[Toybox] memcpy overlap in ps

Wed Oct 5 03:15:57 PDT 2016

On 10/03/2016 07:22 PM, enh wrote:
> from the AOSP gerrit (fixing internal bug 30074257). i've been meaning
> to look at this more closely for a couple of months, but haven't found
> the time. i too wasn't sure whether switching to memmove was actually
> the fix or just papering over a real problem...

Since it took me a little to work through it too, and you're "not sure",
here's a refresher on the logic. (Feel free to skip down to the =======
where I start talking about the code directly setting up the memcpy this
patch would change.)

The code this patch touches (line numbers are circa commit 703c49e0cb97)
initializes the miscellaneous string slots, which store data we didn't
get out of /proc/$PID/stat but came from somewhere else under /proc/$PID.

This code lives in the function get_ps(). The miscellanous string
processing depends on an array of structures called fetch[] at the start
of get_ps() (line 601) listing various files under the current
/proc/$PID, each with a set of field bits that tell us when we need this
data (so we don't open and read from files our -o BLAH,BLAH,BLAH list
isn't displaying). Down around line 728 we iterate through the fetch[]
array, opening and reading each file and doing the additional processing
it requires. Each of these files produces variable length string data,
which we append to tb->str and store an array of tb->offset[] values to
where each one starts. (Well, after the first; the first is at offset
zero so we don't need to store it.)

All this code lives in function get_ps(), which reads all the /proc data
for a given process into "toybuf" in one gulp, and then at the end of
the function (line 850) either displays it immediately (if we haven't
got -k) or copies into into a malloced buffer attached tree we later
turn into an array and sort before displaying it. Either way, we filter
out the nodes we don't want (line 693) and return about halfway through
get_ps() if it's not a process we eventually want to display.
This means that all the data we read about each process, including the
miscelaneous string slots, has to collectively fit in 4096 bytes.

The variable name "tb" is short for "toybuf" bcause it's the structure I
was was overlaying on toybuf to store the data in, and at the top of the
function (line 610) it's pointed to toybuf (and on line 621 toybuf is
memset back to all zeroes), so that's what all its fields are scribbling
over as we read in data: "struct carveup *tb" is how we carve up toybuf
into individual fields.

Before we read the miscelaneous string data, lines 621 through 726 read
a bunch of other stuff into toybuf first (starting with all the numeric
data from the file "stat" going into the long long tb->slot[SLOT_count]
array, which is a TAGGED_ARRAY as described in the checkin comment of
commit f96bb3d8e7ec). Then we read other stuff out of the files
"status", "io", "statm", "exe", and android's get_sched_policy().

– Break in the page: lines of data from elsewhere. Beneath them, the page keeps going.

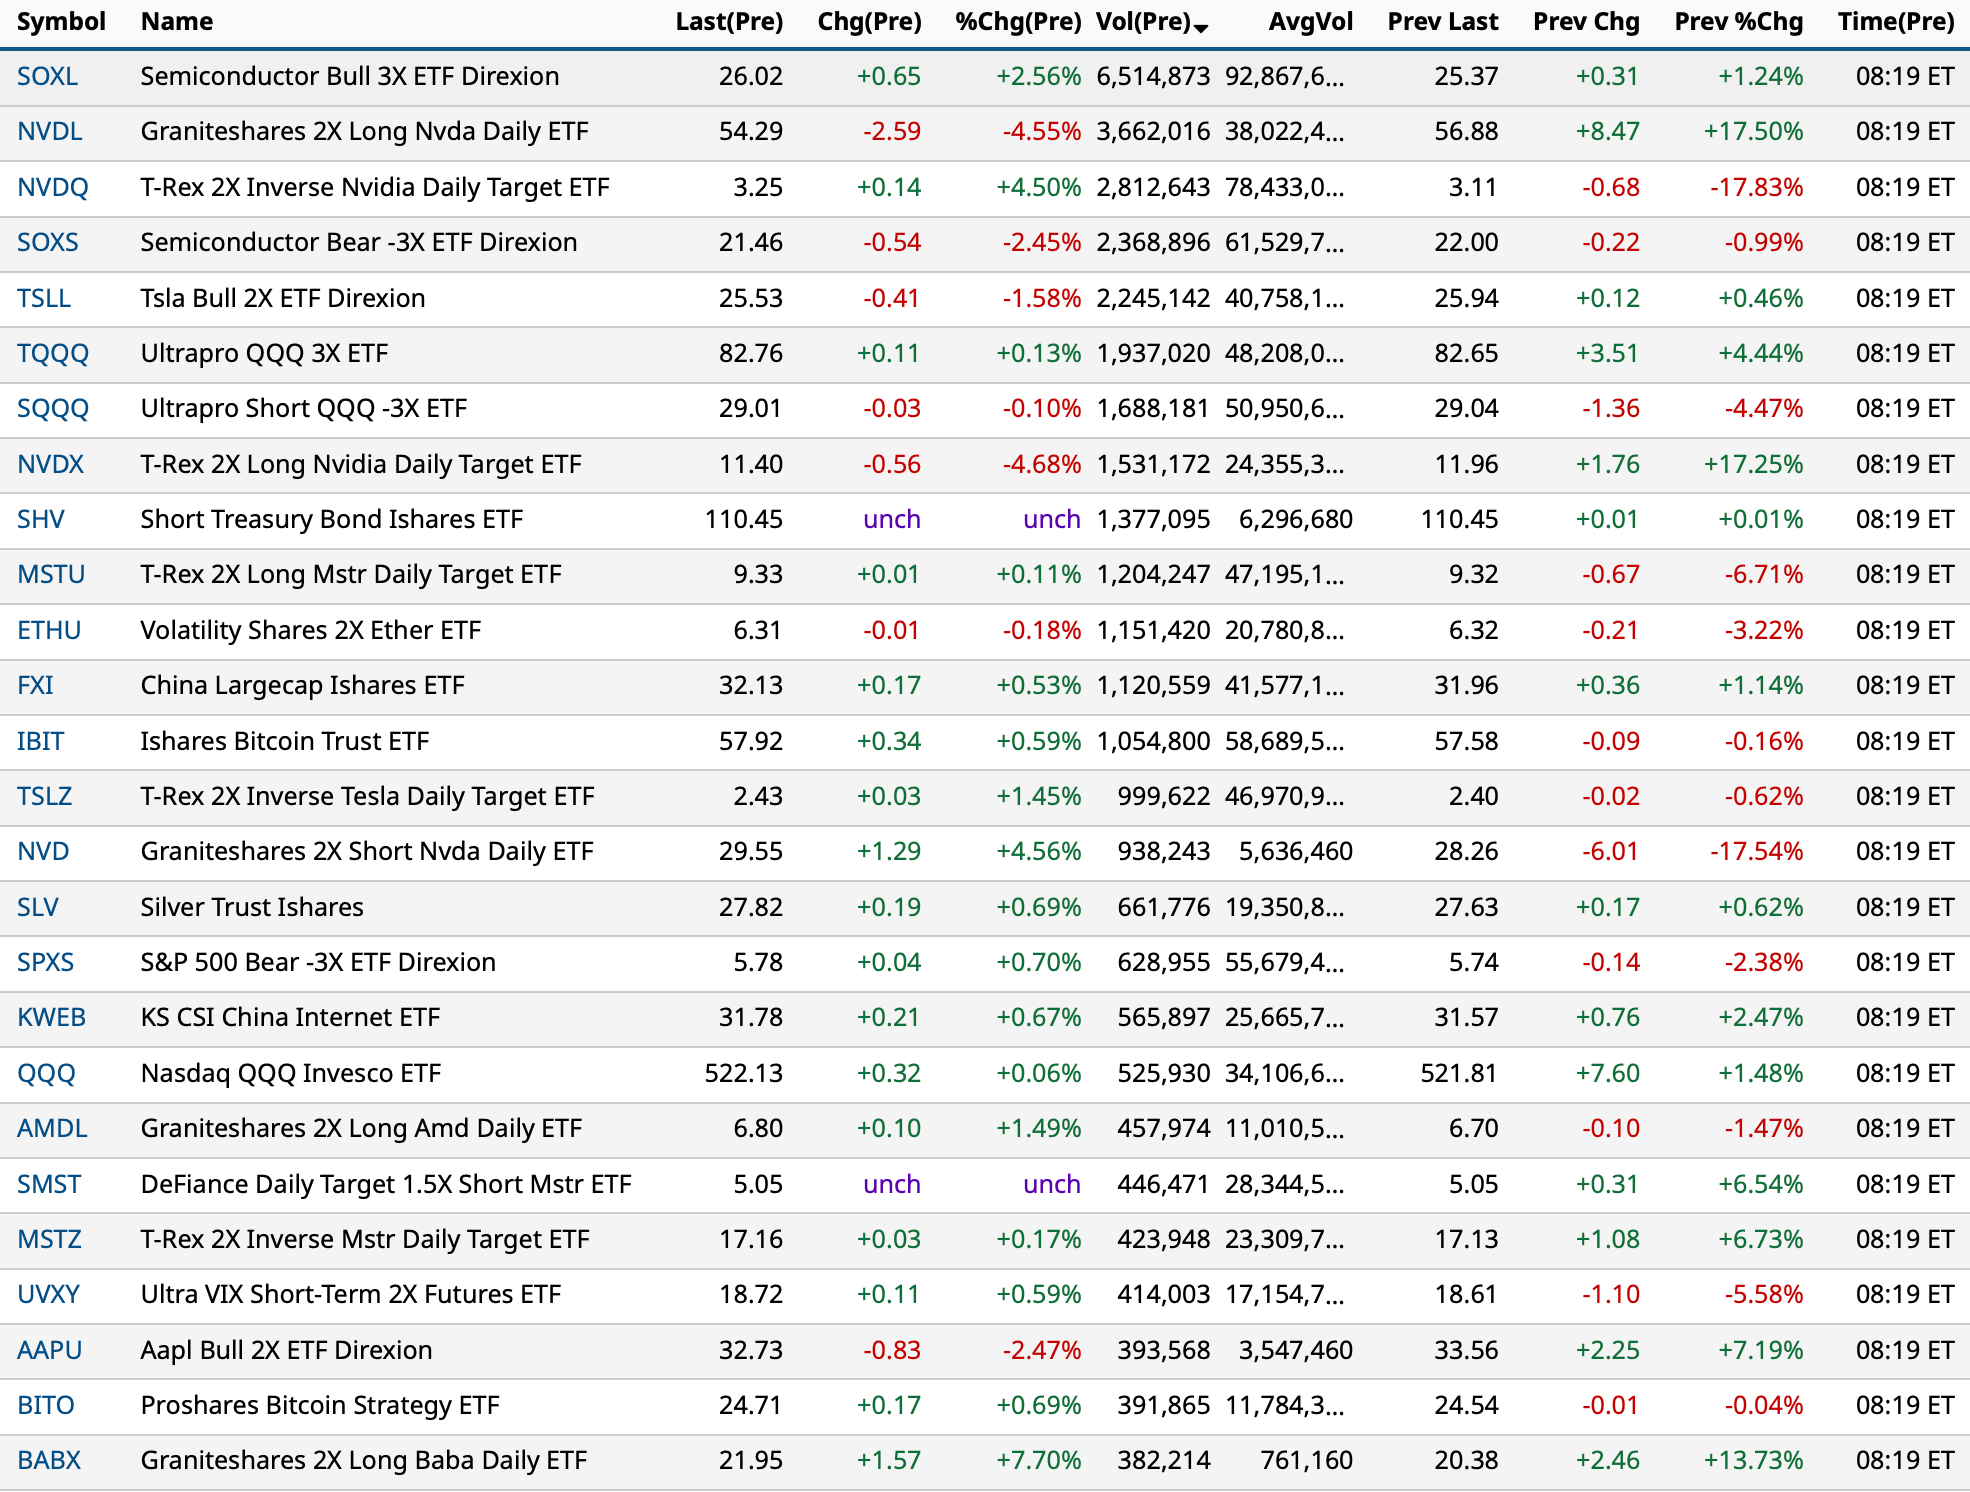Click the Prev Last column header
The width and height of the screenshot is (1970, 1492).
click(1442, 22)
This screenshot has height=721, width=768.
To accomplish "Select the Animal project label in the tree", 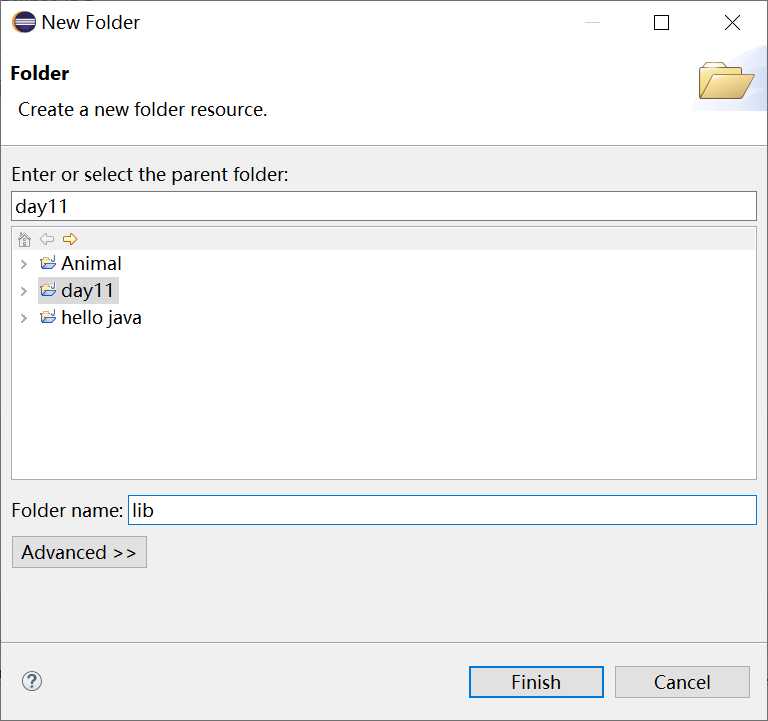I will [x=91, y=264].
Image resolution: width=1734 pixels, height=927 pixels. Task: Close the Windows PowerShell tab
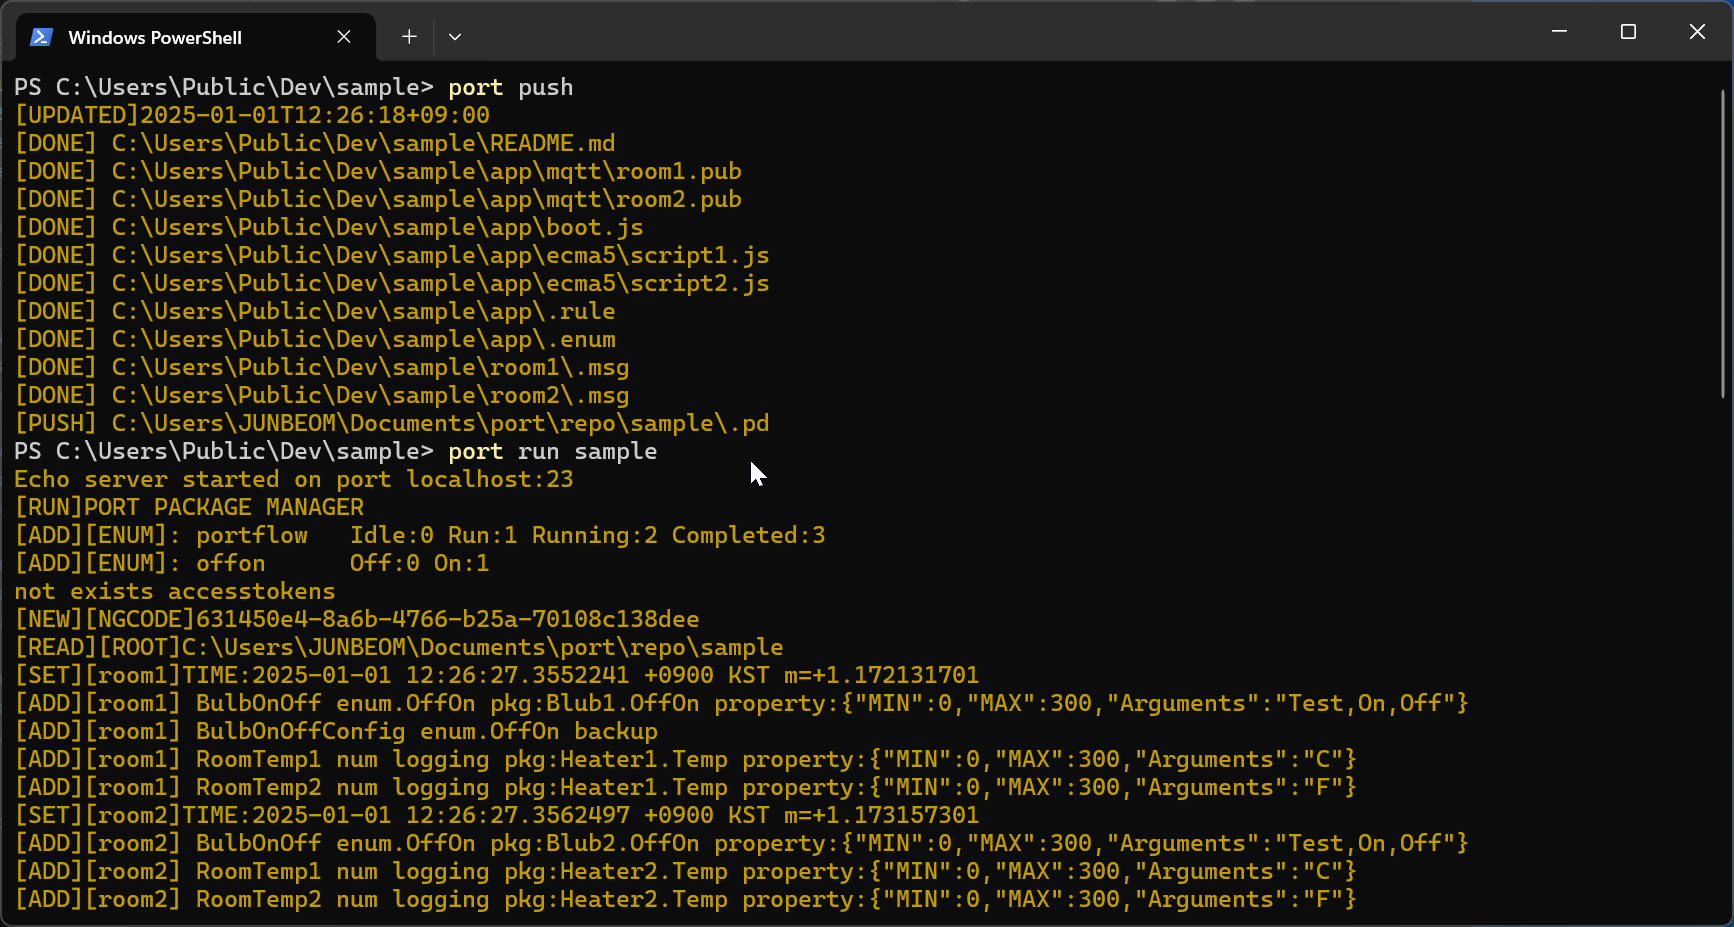[344, 37]
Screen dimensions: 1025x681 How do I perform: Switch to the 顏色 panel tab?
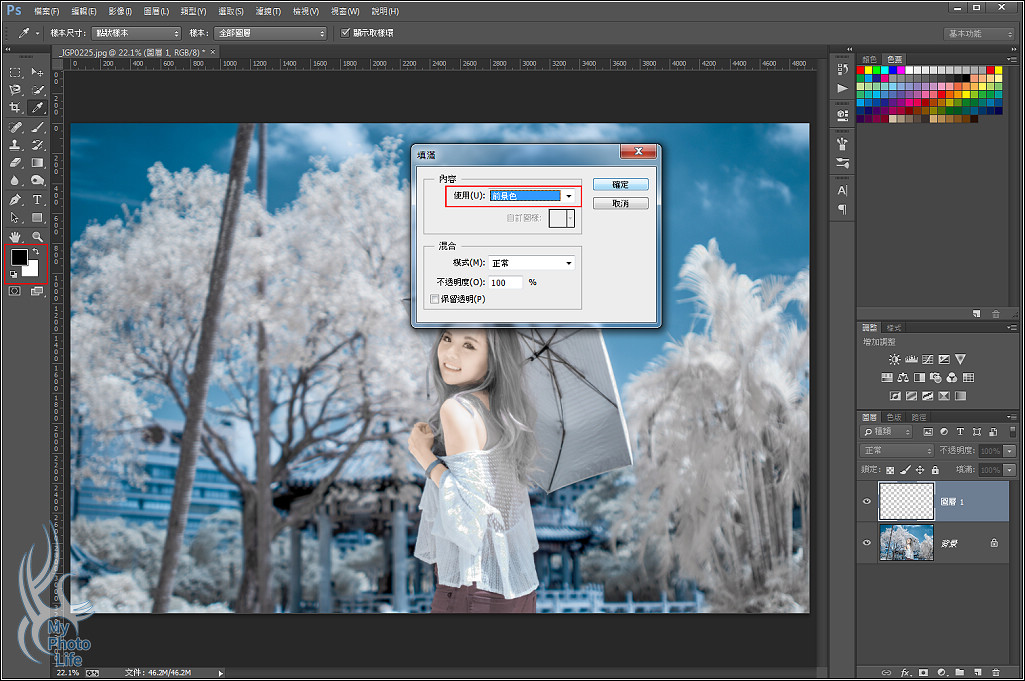[870, 59]
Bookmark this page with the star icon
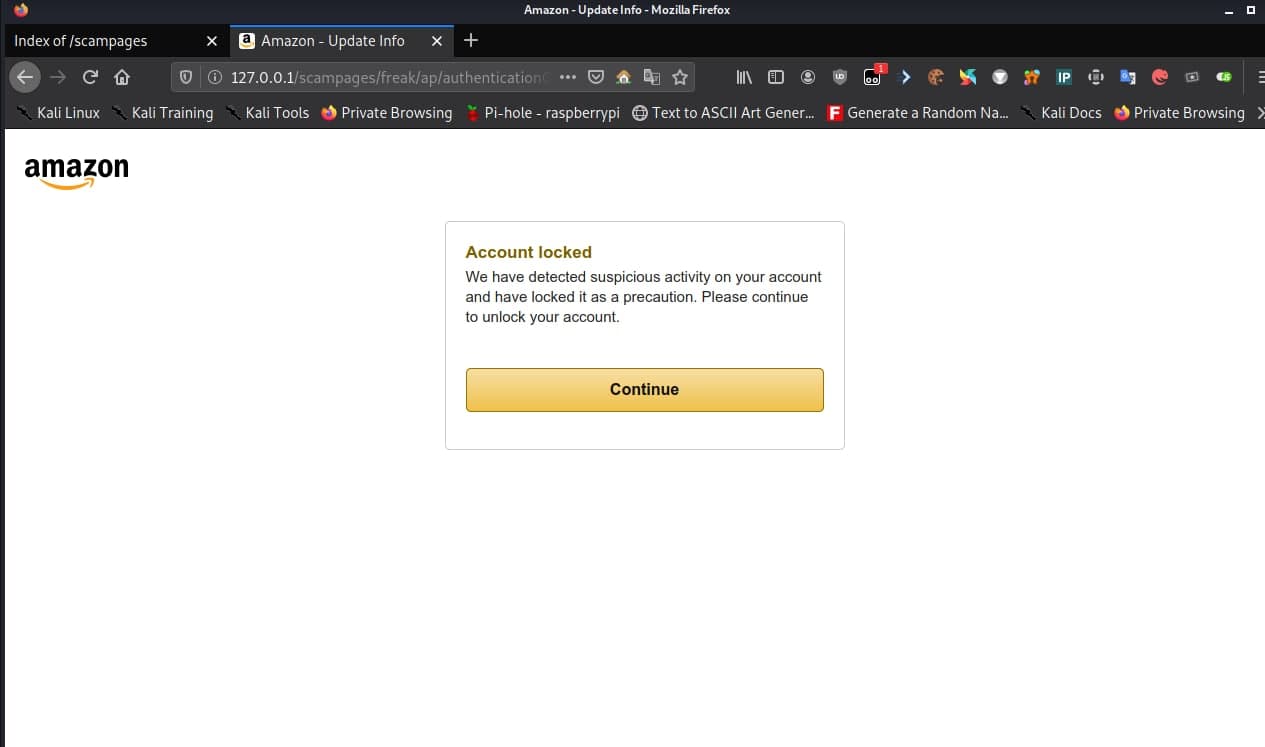This screenshot has height=747, width=1265. pyautogui.click(x=680, y=77)
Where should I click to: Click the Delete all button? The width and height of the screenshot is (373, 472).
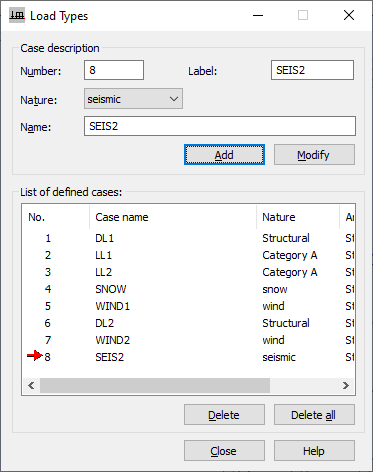point(314,415)
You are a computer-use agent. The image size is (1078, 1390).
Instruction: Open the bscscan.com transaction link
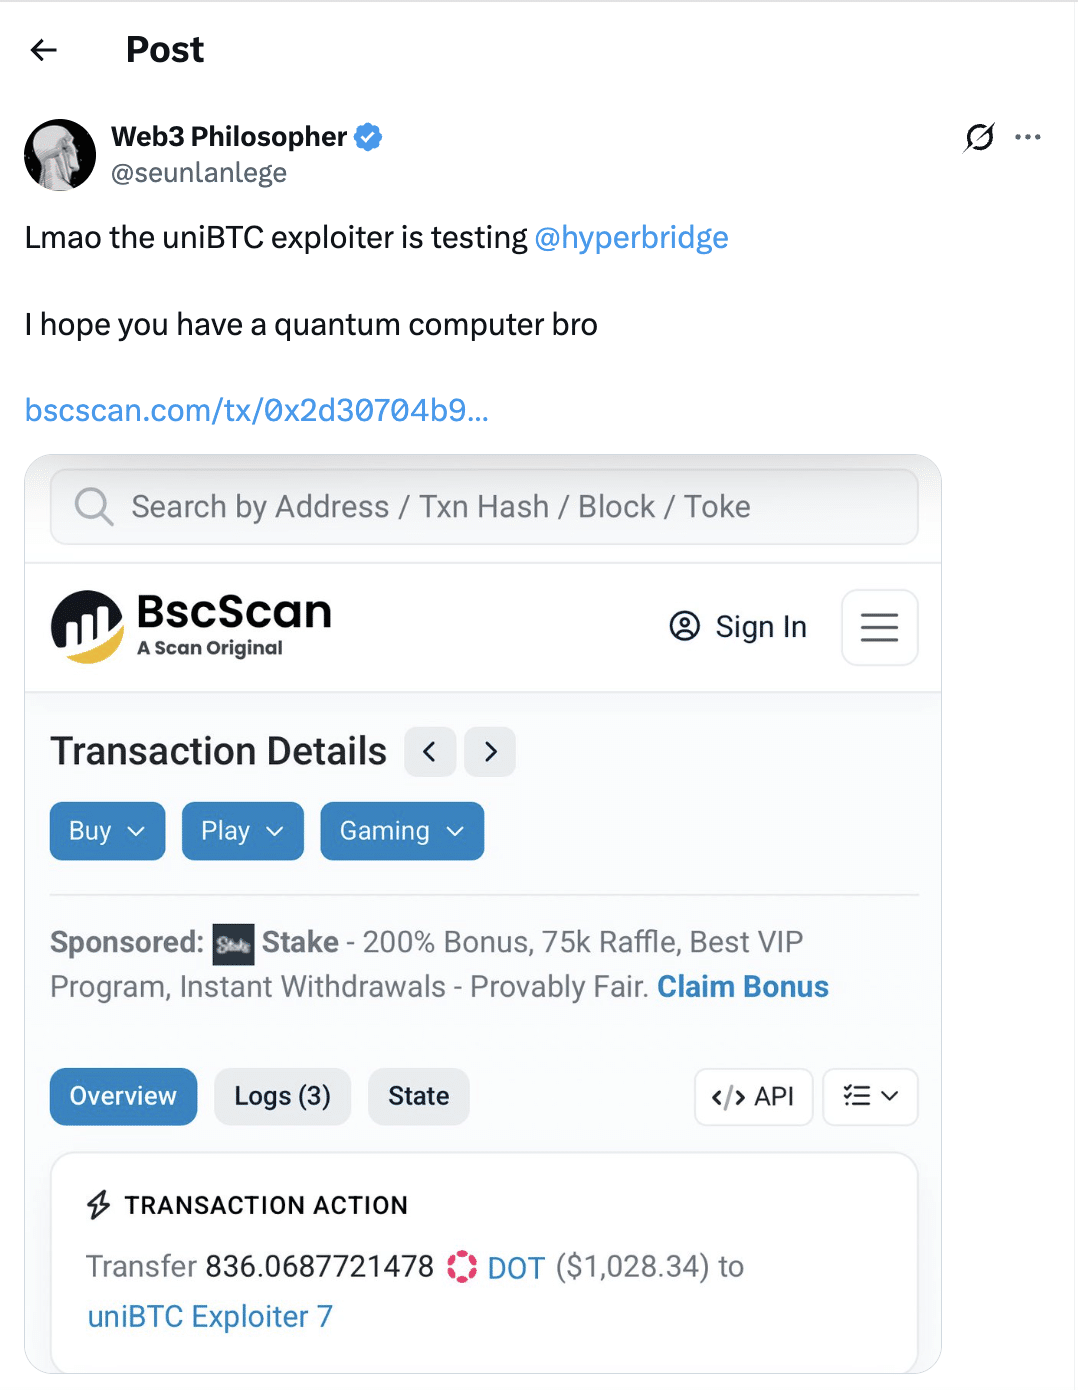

By the time we start iterating through that fetch[] array to initialize
the miscelanous string slots, we've used maybe 1/4 of toybuf's 4096
bytes, and a lot of these strings can be arbitrarily long (on modern
kernels argv[] data can be gigabytes), so we give each one a size budget
(see line 740). The theory is each field we HAVEN'T read yet has a
minimum reserved size (256 bytes), but any space that wasn't used by
fields we've already read gets added to the current field's budget, so
if one of them needs to be 2k it can without totally squeezing out the
others. (This gives us more space for string matching or displaying in
-w mode.)

(Note: there's a design tension here: processes can go away at any time,
they can exit _while_ we're reading them, so we snapshot the data for
each process all at once (and if we fail halfway through we discard the
process; if it had gone away a fraction of a second earlier we wouldn't
have seen it at all). The only AFTER we've read everything do we sort
and/or display it. We never go back and read more data from a process
after get_ps() returns, to avoid race conditions. But we don't want
unlimited memory usage (imagine a process with 1000 threads and a
megabyte-long command line), hence the 4k cap per process on data we
store. Alas, this means if your /proc/self/exe symlink is 3000 bytes
long, it's trucated to the space budget we had for reading that
miscellaneous string slot.)

The "buf" pointer advances through toybuf as we use it, and it always
points to the next unused byte in toybuf. So on line 742 we set "len" to
how much space this miscellaneous string field is allowed to use, and
use it as temporary scratch space to write the path to the filename we
want to look at into buf. ("fd" is an open filehandle to /proc so we can
openat() or readlinkat() paths relative to that. The upcoming read or
readlink command will overwrite the filename data with the data it fetches.)

Then we special case the fetch[] entries were we DON'T just open a file
and read all its contents, but instead do something like readlink() it,
and that's slots 0, 3 and 5. For slot 3 we're doing a
readlink("/proc/$PID/exe"), slot 0 does funky tty processing (most of
which Elliott wrote, doing a stat() on fd/* and comparing the major and
minor numbers with /proc/tty/drivers, which should possibly be cached so
we're not reopening it so much; but the reason it's in miscellaneous
string processing is the result is a string of unknown length that we
need to store until we're ready to display it).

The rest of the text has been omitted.